> Task to carry out: Render as a Markdown table with columns Row and Line the lines of the entries below from the line containing "Click the first" up to and including the line containing "Action: 179,168", omitting blank lines. Leave the pictures out of the answer.

> Material provided:
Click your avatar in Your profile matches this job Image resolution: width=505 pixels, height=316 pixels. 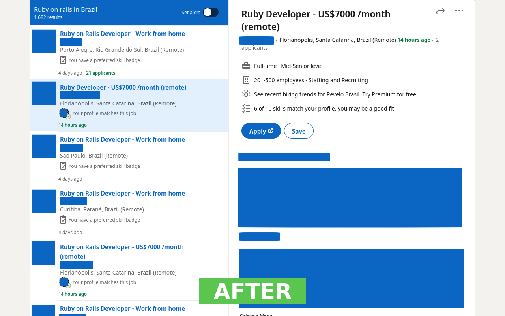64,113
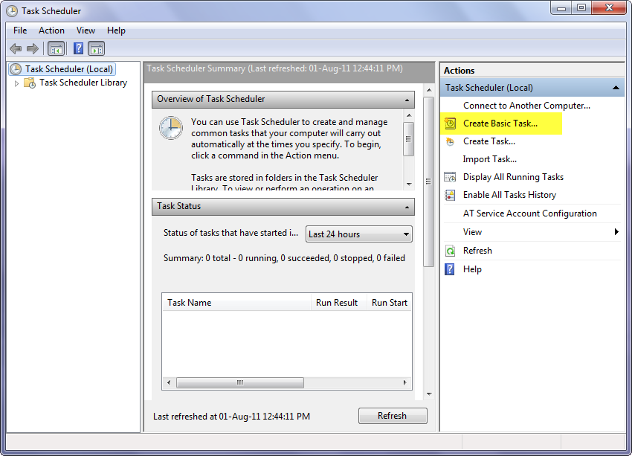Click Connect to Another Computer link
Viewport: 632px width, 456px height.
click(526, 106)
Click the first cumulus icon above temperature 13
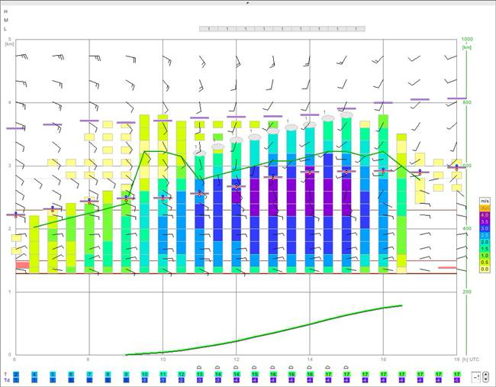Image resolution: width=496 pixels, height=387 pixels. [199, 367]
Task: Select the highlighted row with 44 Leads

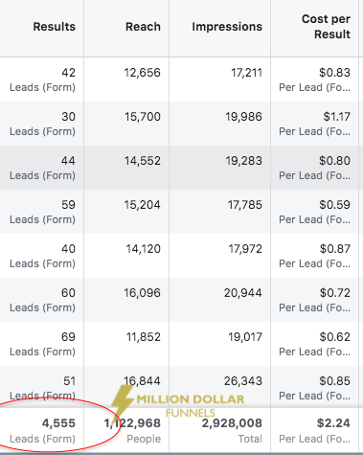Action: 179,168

==

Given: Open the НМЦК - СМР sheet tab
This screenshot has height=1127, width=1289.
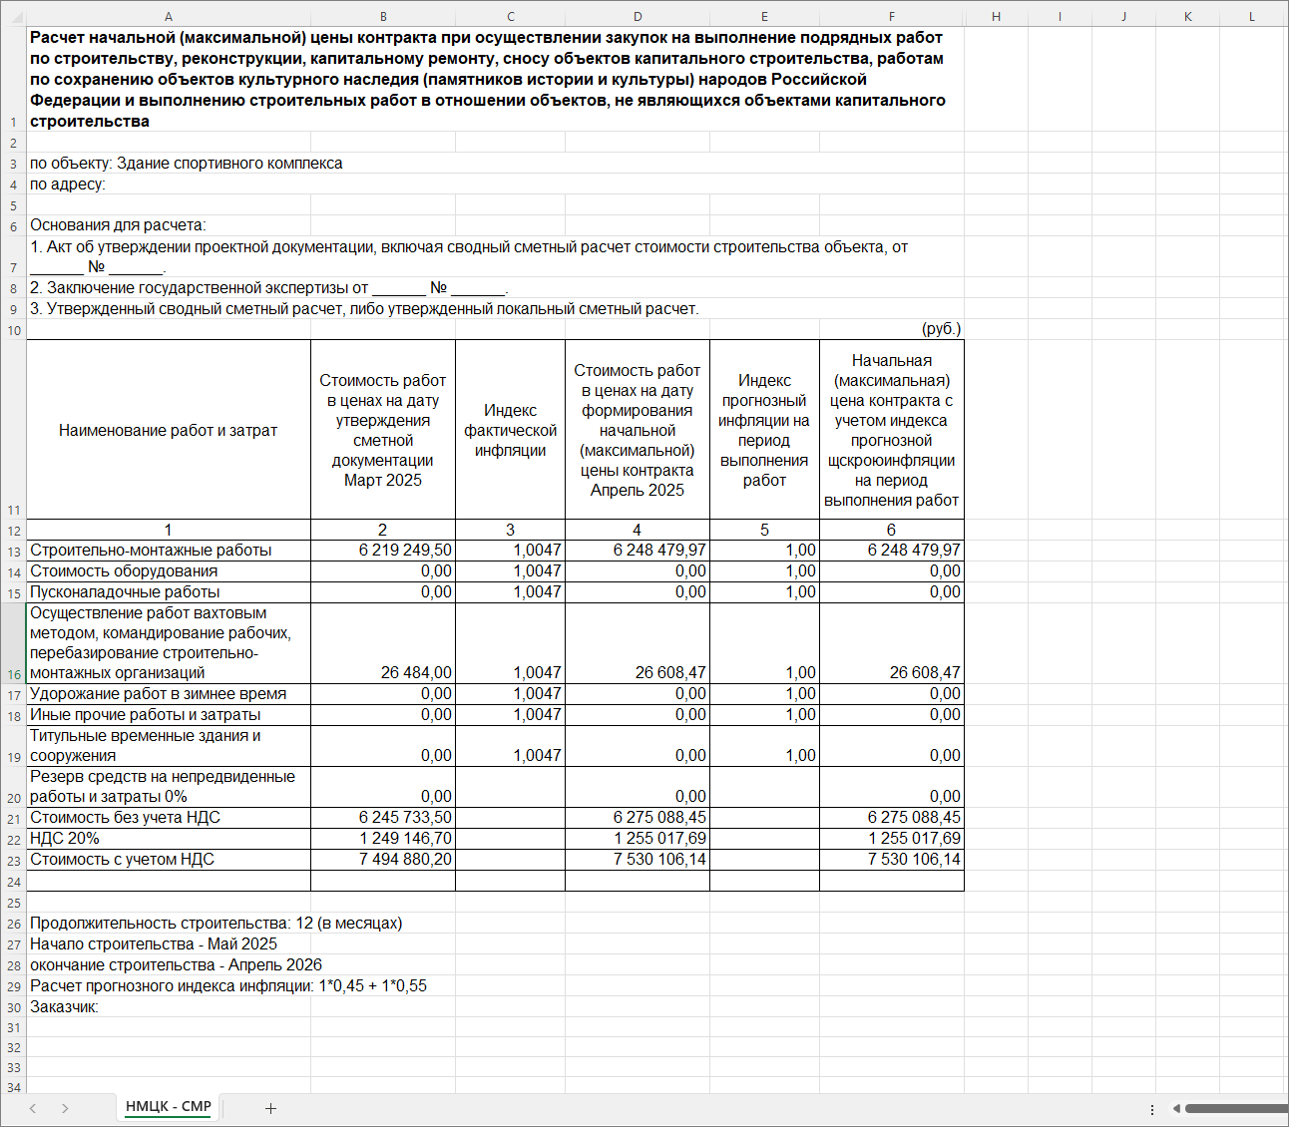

* * *

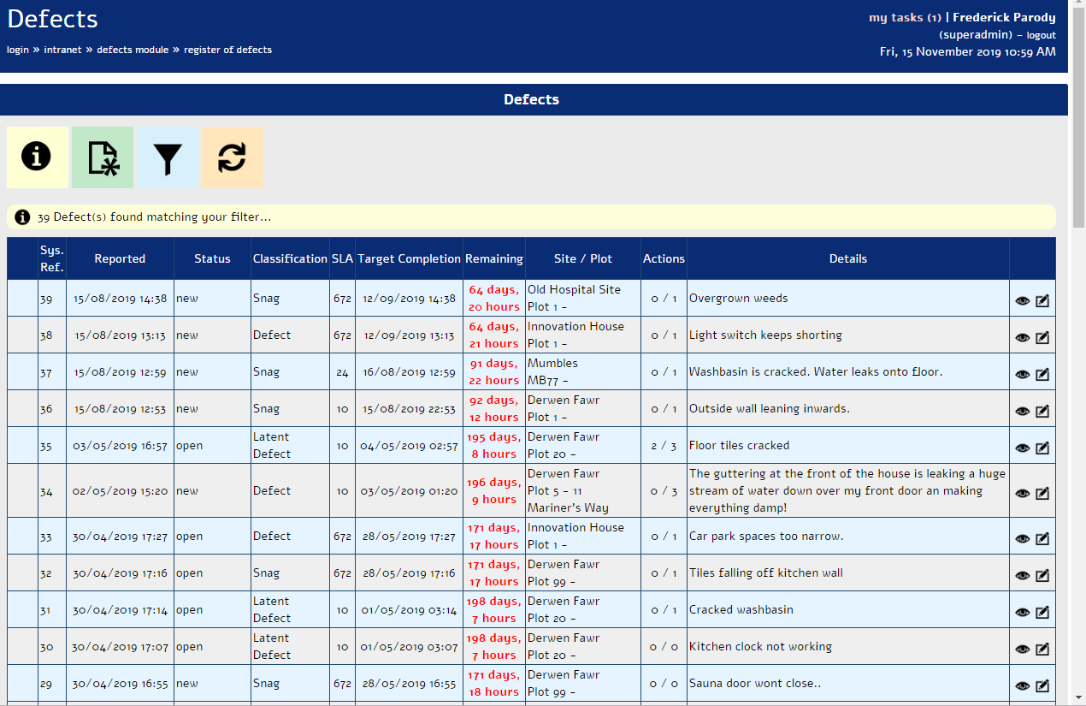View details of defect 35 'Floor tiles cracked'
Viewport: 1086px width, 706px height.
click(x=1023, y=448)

> Written solution:
| Row | Line |
|---|---|
| 1 | Click the first cumulus icon above temperature 13 |
| 2 | Image resolution: width=496 pixels, height=387 pixels. [199, 367] |
| 3 | Task: Select the highlighted row with 44 Leads |
| 4 | Action: 179,168 |